Ce prix, au travers de trois ouvrages, permet d’ouvrir une fenêtre d’observation sur le monde du travail. Quels enseignements pouvons-nous retirer de cet excellent cru 2023 ?
Par des biais différents, ces trois livres mettent en lumière la complexité de l’environnement de travail et l’importance de la préservation de sa qualité. Il est souvent question du temps : soit trop court dans Le travail pressé (de Corinne Gaudart et Serge Volkoff, lauréats du prix 2023) ce qui nuit à « la réalisation du bel ouvrage » ; soit trop long dans le deuxième corps (de Karen Messing) où les études pointent l’urgence d’adapter les machines et les conditions au corps de la femme ; soit en transformant le temps en allié de la maintenance : arrêter de remplacer et de produire à outrance mais s’inscrire dans le temps pour prendre en compte Le soin des choses (de Jérôme Denis et David Pontille).
Henri Bergeron, directeur de recherche CNRS à Sciences Po, complète ces éclairages de sa propre analyse. A quoi serait dû cette dégradation de la sphère professionnelle ? Beaucoup invoquent le manque de sens.
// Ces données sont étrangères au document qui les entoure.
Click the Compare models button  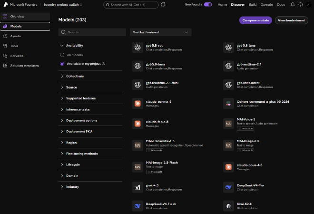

Henri Bergeron soupçonnerait plutôt une dégradation de la coopération avec plusieurs hypothèses explicatives :
- L’absence de projection : en ayant de plus en plus de mal à se projeter, les travailleurs se sécurisent dans « l’ici et le maintenant », ils se replient sur eux-mêmes et la coopération n’a plus sa place ;
- L’augmentation de la charge de travail, qui entraîne de l’anxiété, un besoin de mettre de l’ordre dans ses émotions et donc un repli sur soi ;
- La constante exigence de coordination qui implique des efforts d’organisation, donc une augmentation des règles, des technologies, ce qui entraîne davantage de complexité donc une perte de sens, le tout arrosé de désillusion et d’épuisement moral.
Alors que la coopération s’était révélée si importante pour préserver le travail pendant le confinement, Henri Bergeron en dénonce la fragilisation aujourd’hui.
En écho au message prôné par ces témoignages, Michel Mornet, co-fondateur de Turningpoint, rappelle l’importance de mettre le travailleur au centre des enjeux de l’entreprise, comme une finalité et non comme un moyen.